Bei uns im Wohnzimmer hängt ein Bild von Mutter Teresa an der Stelle, wo der Fernseher hängen würde, wenn wir uns einen Flachbildfernseher leisten könnten oder auch nur ein Haus mit richtigen Wänden, an die man so einen Fernseher hängen könnte.

Trailer-Home-Wände sind nicht wie normale Hauswände. Sie bröckeln wie Kreide, wenn man nur ein bisschen an ihnen kratzt.

Ich hab Janean mal gefragt, warum sie ein Bild von Mutter Teresa an unsere Wohnzimmerwand gehängt hat.

»Die Schlampe war eine Betrügerin.«

Ihre Worte. Nicht meine.

Ich glaube, wenn man ein schlechter Mensch ist, gehört es irgendwie zur Überlebenstaktik, in anderen Menschen auch immer nur das Schlechte zu sehen. In der Hoffnung, von der eigenen dunklen Seite ablenken zu können, konzentriert man sich auf die dunklen Seiten der anderen. Meine Mutter Janean hat das ihr Leben lang so gemacht und in allen Menschen immer nur Schlechtes gesucht. Selbst in ihrer eigenen Tochter. Selbst in Mutter Teresa.
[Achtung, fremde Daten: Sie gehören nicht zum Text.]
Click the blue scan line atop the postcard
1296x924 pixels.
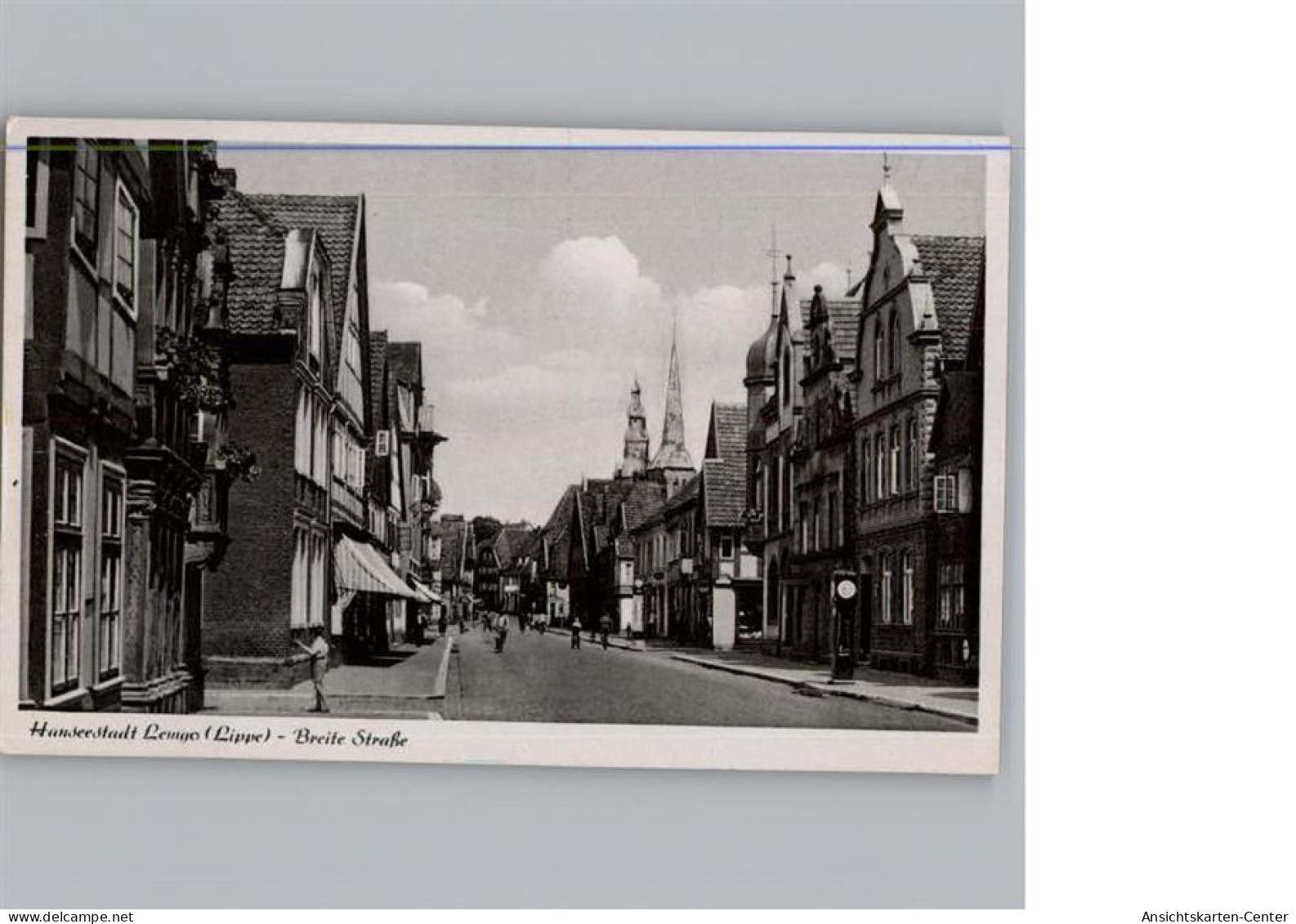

Janean liegt immer noch so auf der Couch, wie sie dort lag, als ich vor acht Stunden gegangen bin, um meine Schicht bei McDonald’s anzutreten. Sie schaut auf das Bild von Mutter Teresa, ohne es anzuschauen. Als wären ihre Augen ausgeschaltet.

Als würden sie nichts mehr wahrnehmen.

Meine Mutter ist süchtig. Ich war ungefähr neun, als ich das richtig begriffen habe – wobei sich ihre Süchte damals noch auf Männer, Alkohol und Spielautomaten beschränkt haben.

Im Laufe der Jahre zeigte sich ihre Abhängigkeit immer deutlicher und wurde immer tödlicher. Vor etwa fünf Jahren, um meinen vierzehnten Geburtstag herum, habe ich dann zum ersten Mal gesehen, wie sie sich Crystal Meth in die Venen gejagt hat. Wenn man sich den Dreck regelmäßig spritzt, senkt das die Lebenserwartung drastisch. Ich hab am Computer in der Schulbibliothek mal Wie lange überlebt man mit Meth? gegoogelt.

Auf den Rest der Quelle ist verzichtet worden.